PURPOSE: The vascular mediator, nitric oxide regulates vascular smooth muscle cell proliferation and can react with superoxide to form peroxynitrite, a highly reactive free radical. The intracellular mechanisms by which nitric oxide and peroxynitrite inhibit smooth muscle cell growth remain undefined, as is the potential role of peroxynitrite formation in the antiproliferative effects of nitric oxide. We sought to define the intracellular effects and signaling mechanisms of nitric oxide and peroxynitrite in smooth muscle cells.

METHODS: Cultured rat aortic smooth muscle cells were treated with exogenous nitric oxide or peroxynitrite and inhibitors of nitric oxide and redox signaling pathways. Cell growth, DNA synthesis, apoptosis, cyclic guanosine 3'-5' monophosphate (cGMP) levels, poly(adenosine diphosphate [ADP]-ribose) polymerase (PARP) activity, and cytotoxicity were assayed. Peroxynitrite formation was determined by nitrotyrosine immunoblotting. Vasoreactivity was assessed in isolated rat aortic rings after treatment with nitric oxide/peroxynitrite and redox agents.

RESULTS: Both exogenous nitric oxide and peroxynitrite decreased cell growth and DNA synthesis of cultured rat aortic smooth muscle cells, but peroxynitrite-induced growth arrest was irreversible and associated with apoptosis and cytotoxicity. Inhibition of guanylate cyclase, PARP activity, mitogen-activated protein kinase, or bypass of ornithine decarboxylase did not reverse growth arrest by nitric oxide. The antioxidants N-acetylcysteine, ascorbate, and glutathione selectively reversed growth inhibition by nitric oxide but not by peroxynitrite. Antioxidants did not impair nitric oxide-induced cGMP generation in smooth muscle cells or nitric oxide-induced vasodilatation of isolated aortic rings. Nitric oxide treatment did not result in peroxynitrite formation and augmentation of superoxide levels did not induce peroxynitrite-like effects. Peroxynitrite-induced cytotoxicity and apoptosis were not reversed by antioxidants or PARP inhibition, because peroxynitrite activated PARP in J774 macrophages but failed to activate PARP in smooth muscle cells.
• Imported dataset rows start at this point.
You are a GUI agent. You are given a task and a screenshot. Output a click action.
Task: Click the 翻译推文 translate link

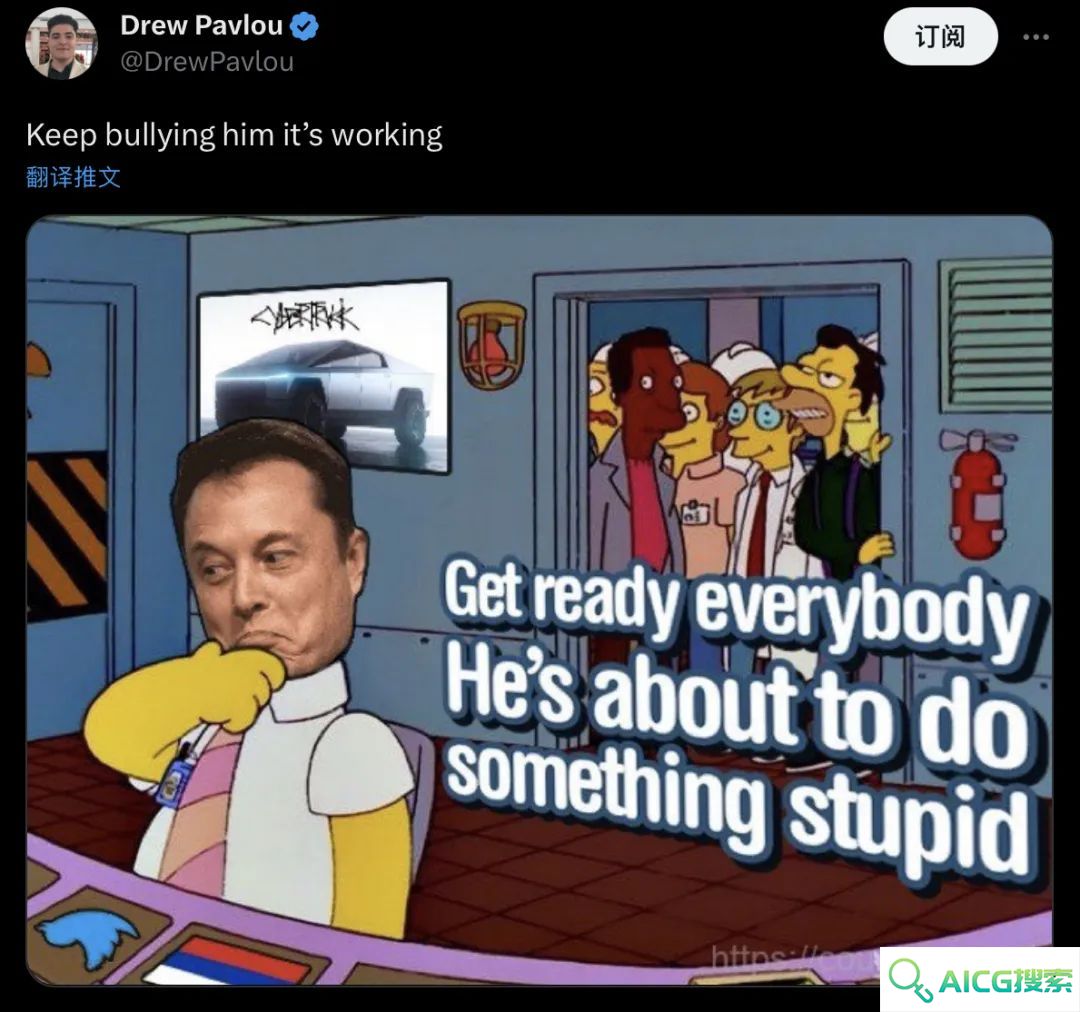[x=74, y=177]
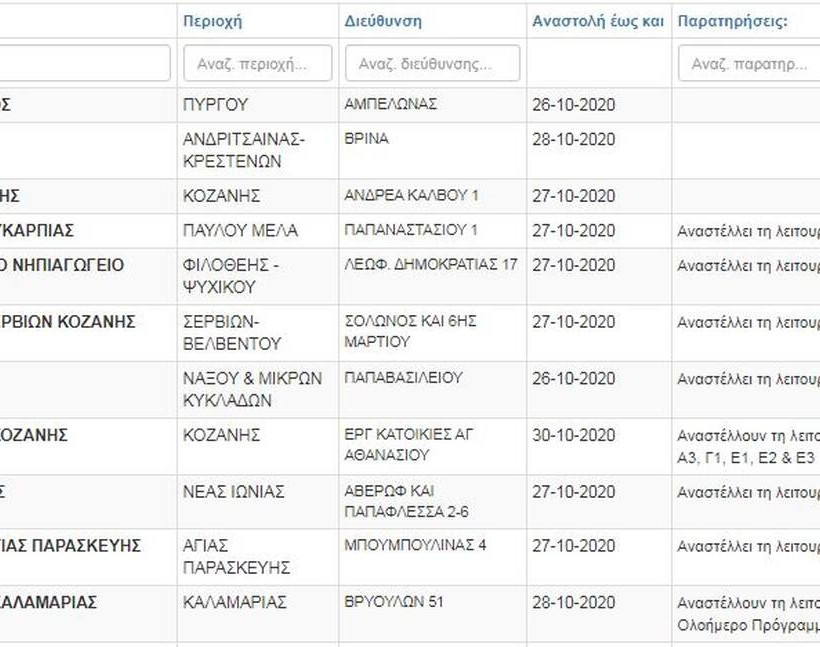Click the 30-10-2020 suspension date cell
The width and height of the screenshot is (820, 647).
click(x=574, y=435)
CONCLUSIONS: Exogenous nitric oxide induces reversible cytostasis in smooth muscle cells by a redox-sensitive mechanism independent of peroxynitrite formation and distinct from the nitric oxide vasodilating mechanism. Peroxynitrite does not activate PARP selectively in smooth muscle cells and induces redox-independent smooth muscle cell cytotoxicity and apoptosis. Thus, the antiproliferative effects of nitric oxide and peroxynitrite on smooth muscle cells use divergent intracellular pathways with distinct redox sensitivities. These findings are relevant to the pathogenesis of vascular disease and the potential application of nitric oxide-based therapy for vascular disease.

CLINICAL RELEVANCE: Vascular smooth muscle cell proliferation is an important component of atherosclerosis, vein graft failure, and arterial restenosis, and is known to be regulated by the vascular signaling molecule nitric oxide. Nitric oxide can combine with the free radical superoxide to form the unstable metabolite peroxynitrite, which has been detected in human vascular lesions. This study examines the role of peroxynitrite in mediating the antiproliferative effects of nitric oxide. We identify important differences in the effects and intracellular mechanisms of nitric oxide and peroxynitrite in regulating vascular smooth muscle cell proliferation and programmed cell death. Defining the differential effects of these free radicals in vascular cells is important to our understanding of the pathogenesis of vascular disease and the development of novel therapy aimed at treating proliferative vascular lesions.